> Dataset:
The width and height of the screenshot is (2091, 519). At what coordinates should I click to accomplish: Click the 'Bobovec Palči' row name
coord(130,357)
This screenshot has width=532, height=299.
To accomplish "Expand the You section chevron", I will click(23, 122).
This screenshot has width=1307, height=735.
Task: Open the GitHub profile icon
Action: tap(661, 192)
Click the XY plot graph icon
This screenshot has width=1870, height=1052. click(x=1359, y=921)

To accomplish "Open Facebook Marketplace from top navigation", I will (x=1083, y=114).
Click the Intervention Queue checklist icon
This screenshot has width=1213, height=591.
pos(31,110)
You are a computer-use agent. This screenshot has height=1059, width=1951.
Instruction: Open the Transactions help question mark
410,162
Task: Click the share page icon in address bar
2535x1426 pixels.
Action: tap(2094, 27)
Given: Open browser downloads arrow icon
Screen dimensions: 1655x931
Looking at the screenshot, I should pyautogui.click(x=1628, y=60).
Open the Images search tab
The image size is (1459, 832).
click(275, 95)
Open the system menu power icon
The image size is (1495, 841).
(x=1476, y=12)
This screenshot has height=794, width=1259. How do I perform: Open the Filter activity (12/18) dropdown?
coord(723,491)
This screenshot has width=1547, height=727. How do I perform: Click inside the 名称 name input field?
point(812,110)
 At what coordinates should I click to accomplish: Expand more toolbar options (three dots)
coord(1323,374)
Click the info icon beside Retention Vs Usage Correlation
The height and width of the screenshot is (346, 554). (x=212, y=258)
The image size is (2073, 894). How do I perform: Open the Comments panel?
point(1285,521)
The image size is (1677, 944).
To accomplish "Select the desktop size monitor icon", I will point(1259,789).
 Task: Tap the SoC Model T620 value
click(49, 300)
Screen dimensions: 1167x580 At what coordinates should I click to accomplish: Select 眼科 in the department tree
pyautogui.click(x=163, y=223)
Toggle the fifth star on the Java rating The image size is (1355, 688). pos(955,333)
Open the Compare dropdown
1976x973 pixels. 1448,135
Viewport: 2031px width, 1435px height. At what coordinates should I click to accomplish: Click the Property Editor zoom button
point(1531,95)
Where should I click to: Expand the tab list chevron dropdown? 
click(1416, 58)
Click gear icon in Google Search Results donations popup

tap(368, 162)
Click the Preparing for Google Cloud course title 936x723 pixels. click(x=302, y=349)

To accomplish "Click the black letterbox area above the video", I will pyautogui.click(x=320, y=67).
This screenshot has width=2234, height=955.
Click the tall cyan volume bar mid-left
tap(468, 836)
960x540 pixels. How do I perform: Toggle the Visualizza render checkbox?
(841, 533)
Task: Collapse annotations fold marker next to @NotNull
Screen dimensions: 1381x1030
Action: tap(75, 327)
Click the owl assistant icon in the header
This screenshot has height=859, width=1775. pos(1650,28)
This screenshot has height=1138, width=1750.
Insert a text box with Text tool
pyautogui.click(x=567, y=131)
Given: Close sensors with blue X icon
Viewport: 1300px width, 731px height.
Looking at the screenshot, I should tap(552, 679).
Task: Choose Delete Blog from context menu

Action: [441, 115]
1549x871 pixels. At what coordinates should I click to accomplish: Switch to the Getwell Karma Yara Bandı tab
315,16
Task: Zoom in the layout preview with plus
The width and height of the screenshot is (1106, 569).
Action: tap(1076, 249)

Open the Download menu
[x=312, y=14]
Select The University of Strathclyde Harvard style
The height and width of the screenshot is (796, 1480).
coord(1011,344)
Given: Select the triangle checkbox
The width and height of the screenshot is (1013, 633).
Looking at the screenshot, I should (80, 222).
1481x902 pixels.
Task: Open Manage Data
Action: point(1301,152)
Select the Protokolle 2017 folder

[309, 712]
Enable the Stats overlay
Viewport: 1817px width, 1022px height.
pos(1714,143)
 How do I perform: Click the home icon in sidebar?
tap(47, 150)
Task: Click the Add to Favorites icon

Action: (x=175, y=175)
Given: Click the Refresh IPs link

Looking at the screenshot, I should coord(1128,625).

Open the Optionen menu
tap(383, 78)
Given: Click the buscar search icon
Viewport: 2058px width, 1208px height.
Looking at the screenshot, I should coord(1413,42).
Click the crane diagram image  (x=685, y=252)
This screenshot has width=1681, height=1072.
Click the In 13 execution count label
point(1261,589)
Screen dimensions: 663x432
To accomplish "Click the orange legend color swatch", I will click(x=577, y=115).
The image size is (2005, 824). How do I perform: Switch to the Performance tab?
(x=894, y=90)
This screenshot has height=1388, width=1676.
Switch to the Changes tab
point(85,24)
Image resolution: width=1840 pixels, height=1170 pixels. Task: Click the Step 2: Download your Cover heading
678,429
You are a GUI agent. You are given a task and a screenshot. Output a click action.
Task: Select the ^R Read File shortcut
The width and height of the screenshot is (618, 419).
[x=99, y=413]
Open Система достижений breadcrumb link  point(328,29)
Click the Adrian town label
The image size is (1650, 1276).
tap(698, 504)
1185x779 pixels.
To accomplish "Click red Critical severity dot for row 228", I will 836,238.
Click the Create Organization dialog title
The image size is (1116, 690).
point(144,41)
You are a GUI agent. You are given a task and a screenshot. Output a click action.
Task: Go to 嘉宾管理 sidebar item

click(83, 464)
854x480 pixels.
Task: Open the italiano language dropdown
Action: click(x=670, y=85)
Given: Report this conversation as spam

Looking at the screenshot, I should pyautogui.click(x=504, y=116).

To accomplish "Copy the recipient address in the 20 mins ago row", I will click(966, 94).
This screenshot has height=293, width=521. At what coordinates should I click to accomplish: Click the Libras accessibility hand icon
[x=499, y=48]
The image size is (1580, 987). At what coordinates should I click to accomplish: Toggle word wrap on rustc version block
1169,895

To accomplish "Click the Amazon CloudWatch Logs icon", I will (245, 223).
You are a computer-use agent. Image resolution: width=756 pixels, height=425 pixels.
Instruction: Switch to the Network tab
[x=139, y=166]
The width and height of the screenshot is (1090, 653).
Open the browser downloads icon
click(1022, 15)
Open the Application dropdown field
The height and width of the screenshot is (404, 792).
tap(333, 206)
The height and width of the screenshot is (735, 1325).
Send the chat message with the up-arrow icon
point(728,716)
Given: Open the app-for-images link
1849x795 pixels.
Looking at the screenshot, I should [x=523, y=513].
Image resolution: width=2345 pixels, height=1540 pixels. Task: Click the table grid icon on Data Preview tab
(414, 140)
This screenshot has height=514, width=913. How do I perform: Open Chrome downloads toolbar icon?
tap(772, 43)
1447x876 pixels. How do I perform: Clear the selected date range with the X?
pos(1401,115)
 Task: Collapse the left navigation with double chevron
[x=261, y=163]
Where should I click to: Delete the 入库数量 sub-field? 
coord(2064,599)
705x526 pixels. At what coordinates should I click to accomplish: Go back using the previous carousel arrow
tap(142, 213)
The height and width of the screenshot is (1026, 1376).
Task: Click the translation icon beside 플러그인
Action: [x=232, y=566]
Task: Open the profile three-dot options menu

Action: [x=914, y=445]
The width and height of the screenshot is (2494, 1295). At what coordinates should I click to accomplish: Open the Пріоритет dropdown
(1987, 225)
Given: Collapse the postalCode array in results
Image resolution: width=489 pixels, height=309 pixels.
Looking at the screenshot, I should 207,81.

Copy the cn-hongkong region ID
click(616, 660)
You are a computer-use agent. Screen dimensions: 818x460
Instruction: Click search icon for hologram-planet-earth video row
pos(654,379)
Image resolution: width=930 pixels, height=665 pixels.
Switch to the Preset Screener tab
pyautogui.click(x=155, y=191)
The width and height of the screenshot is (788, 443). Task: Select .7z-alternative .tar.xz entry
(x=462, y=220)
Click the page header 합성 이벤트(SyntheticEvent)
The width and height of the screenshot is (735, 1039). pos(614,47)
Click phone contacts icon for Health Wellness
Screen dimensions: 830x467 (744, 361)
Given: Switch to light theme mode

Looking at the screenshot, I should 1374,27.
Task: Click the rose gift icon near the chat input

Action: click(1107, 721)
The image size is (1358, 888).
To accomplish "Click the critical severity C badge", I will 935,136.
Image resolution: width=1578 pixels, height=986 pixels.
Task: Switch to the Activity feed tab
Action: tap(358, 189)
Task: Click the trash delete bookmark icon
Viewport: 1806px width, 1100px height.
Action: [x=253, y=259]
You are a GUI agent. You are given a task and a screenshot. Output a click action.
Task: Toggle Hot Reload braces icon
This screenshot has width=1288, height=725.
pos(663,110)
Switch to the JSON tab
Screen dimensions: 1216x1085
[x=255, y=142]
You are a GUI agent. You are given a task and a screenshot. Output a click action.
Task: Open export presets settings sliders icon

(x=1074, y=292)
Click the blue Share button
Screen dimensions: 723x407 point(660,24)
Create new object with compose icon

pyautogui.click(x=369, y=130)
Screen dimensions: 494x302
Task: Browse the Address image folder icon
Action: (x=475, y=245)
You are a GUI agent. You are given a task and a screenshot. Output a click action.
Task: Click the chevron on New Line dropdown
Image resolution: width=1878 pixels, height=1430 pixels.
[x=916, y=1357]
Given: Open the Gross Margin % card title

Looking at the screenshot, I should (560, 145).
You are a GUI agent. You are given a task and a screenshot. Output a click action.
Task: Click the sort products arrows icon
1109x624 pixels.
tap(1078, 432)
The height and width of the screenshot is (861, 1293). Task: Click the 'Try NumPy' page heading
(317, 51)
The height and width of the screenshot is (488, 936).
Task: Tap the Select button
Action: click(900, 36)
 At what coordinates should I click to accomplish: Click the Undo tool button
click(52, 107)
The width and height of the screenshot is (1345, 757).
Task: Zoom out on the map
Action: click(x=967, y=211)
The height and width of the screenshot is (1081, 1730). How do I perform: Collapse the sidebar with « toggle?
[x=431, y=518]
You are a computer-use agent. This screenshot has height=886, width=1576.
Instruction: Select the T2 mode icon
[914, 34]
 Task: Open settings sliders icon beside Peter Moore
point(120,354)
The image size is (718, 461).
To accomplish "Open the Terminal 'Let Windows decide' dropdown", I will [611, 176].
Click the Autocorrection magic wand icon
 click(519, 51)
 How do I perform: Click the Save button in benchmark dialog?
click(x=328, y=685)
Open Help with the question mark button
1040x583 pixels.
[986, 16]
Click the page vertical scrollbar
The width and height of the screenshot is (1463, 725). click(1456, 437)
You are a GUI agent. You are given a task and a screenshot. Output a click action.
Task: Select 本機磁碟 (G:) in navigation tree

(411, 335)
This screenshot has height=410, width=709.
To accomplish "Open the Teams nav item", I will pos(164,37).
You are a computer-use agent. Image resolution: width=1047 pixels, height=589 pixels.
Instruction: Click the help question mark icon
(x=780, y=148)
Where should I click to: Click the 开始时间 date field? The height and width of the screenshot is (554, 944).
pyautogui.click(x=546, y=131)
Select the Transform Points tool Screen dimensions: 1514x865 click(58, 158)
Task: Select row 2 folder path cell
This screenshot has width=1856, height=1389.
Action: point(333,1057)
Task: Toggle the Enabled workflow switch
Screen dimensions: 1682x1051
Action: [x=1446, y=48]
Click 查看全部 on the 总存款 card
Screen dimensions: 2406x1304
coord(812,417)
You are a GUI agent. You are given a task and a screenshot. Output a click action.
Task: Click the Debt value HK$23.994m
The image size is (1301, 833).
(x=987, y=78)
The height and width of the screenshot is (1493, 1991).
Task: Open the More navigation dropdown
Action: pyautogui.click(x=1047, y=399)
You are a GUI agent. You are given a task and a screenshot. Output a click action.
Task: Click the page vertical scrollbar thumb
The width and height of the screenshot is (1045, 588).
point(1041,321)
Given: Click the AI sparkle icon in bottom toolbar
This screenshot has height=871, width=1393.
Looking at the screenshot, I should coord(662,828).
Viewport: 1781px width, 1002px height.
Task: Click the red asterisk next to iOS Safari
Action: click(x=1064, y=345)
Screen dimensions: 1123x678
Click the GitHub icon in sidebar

> How to complete this task: Could you find every line in the records above that has the string "computer" and copy it?

> Answer:
You are a computer-use agent. This screenshot has height=1059, width=1951.
You are a computer-use agent. Image resolution: width=756 pixels, height=425 pixels.
You are a computer-use agent. Screen dimensions: 818x460
You are a computer-use agent. This screenshot has height=886, width=1576.
You are a computer-use agent. Image resolution: width=1047 pixels, height=589 pixels.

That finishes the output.